What happens when, after much hard work and self-sacrifice, you have actually achieved your goals?
What happens when it’s necessary for your entire self-definition to change; when, after nurturing and teaching and guiding, it’s time to let go and become invisible?
In describing the kindling of the lights of the Menorah in the Beis Hamikdash, the Torah uses the phrase liha’alos ner tamid, which Chazal interpret as the requirement to keep the kindling flame against the wick until the flame burns by itself. On this basis, Rav Samson Raphael Hirsch offers an arresting insight: that the work of a Torah teacher is to make himself superfluous.

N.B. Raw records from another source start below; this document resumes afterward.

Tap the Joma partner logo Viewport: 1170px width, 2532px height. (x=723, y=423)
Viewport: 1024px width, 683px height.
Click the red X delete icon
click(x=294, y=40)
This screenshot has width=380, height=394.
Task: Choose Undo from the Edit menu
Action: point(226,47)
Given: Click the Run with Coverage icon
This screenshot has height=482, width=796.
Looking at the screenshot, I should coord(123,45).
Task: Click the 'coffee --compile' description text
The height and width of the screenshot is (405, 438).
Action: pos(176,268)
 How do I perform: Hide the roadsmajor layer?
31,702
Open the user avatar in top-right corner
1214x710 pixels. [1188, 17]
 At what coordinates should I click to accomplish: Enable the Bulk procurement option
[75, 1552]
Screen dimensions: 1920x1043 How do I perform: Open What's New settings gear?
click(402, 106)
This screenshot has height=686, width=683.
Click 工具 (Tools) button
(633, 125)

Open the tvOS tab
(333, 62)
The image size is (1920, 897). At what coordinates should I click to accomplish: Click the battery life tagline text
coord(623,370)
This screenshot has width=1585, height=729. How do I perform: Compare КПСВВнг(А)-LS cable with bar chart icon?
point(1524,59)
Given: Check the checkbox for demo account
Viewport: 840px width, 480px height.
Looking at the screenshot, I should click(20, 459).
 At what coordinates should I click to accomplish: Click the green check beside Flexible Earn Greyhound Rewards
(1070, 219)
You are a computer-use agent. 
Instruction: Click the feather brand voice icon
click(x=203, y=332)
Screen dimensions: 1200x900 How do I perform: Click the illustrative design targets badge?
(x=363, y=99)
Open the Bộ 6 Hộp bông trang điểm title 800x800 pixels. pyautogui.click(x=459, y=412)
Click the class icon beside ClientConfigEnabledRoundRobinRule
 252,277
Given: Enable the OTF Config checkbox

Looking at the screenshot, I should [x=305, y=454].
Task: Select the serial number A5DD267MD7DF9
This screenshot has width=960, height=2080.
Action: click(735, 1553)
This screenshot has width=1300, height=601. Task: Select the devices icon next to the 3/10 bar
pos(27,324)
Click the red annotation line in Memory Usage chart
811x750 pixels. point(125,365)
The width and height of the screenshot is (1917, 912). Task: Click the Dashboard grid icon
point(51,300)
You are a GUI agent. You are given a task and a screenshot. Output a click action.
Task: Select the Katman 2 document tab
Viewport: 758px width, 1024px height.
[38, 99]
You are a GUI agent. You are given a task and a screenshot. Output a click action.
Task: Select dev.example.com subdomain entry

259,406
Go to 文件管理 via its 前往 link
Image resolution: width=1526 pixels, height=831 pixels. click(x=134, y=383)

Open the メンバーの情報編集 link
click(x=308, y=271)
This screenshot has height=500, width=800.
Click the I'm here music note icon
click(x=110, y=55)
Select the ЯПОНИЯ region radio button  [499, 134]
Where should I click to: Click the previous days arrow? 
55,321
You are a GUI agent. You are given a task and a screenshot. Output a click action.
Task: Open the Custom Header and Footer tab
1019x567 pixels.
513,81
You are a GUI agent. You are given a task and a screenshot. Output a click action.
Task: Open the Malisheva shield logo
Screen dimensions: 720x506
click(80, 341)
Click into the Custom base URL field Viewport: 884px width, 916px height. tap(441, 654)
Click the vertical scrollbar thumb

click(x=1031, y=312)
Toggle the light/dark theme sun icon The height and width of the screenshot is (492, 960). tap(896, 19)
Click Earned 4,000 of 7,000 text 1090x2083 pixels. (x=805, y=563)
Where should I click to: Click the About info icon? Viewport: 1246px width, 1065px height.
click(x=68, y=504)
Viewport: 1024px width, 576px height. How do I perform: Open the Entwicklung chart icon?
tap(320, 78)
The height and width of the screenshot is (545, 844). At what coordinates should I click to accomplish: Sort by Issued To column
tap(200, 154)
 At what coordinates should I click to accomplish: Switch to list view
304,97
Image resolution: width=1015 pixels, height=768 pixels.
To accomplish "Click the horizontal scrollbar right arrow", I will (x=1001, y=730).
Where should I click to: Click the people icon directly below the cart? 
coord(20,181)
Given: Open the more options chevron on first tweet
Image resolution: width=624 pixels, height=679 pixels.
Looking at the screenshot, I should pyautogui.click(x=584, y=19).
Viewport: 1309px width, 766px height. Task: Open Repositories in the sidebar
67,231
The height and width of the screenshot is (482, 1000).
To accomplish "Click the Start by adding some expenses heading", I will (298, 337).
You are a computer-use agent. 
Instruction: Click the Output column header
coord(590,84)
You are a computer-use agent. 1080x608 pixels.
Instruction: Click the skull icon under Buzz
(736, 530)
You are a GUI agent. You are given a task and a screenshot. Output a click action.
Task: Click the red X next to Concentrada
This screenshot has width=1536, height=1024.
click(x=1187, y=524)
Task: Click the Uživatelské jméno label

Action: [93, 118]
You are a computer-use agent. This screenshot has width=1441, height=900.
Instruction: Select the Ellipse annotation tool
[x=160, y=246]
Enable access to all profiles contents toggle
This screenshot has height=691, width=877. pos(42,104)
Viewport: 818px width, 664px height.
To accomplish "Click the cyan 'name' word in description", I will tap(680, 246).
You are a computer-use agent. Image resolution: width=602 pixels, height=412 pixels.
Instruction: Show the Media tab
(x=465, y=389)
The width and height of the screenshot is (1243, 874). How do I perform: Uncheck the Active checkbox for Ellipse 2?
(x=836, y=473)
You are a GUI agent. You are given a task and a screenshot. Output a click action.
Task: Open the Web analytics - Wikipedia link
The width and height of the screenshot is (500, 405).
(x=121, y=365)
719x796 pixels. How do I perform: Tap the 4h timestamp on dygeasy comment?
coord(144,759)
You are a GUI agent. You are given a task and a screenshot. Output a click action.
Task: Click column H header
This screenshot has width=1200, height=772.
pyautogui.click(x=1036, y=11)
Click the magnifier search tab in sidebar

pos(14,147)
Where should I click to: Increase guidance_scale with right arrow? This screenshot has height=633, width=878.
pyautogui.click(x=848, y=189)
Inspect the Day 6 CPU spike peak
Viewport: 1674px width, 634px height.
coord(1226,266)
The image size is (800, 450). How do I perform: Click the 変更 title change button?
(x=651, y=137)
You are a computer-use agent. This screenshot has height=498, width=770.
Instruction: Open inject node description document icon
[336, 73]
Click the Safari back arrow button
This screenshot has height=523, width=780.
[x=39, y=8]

For so long as his students need him, he must be exceedingly devoted to them and available to them without respite. The Gemara (Bava Basra 8b) identifies the Amora Rav Shmuel bar Sheilas as the paradigmatic melamed tinokos, teacher of Torah to young children, and goes on to tell of how for 13 years straight he never took a break from teaching. But even when he finally did so, he told Rav, while on his break he was still thinking about his young charges.
Yet that same teacher who is the picture of years-long dedication is called upon to hope for and work toward the day when his students will no longer need him. And when that day comes, if he’s a melamed worth his salt, he is expected to graciously — joyously — step aside.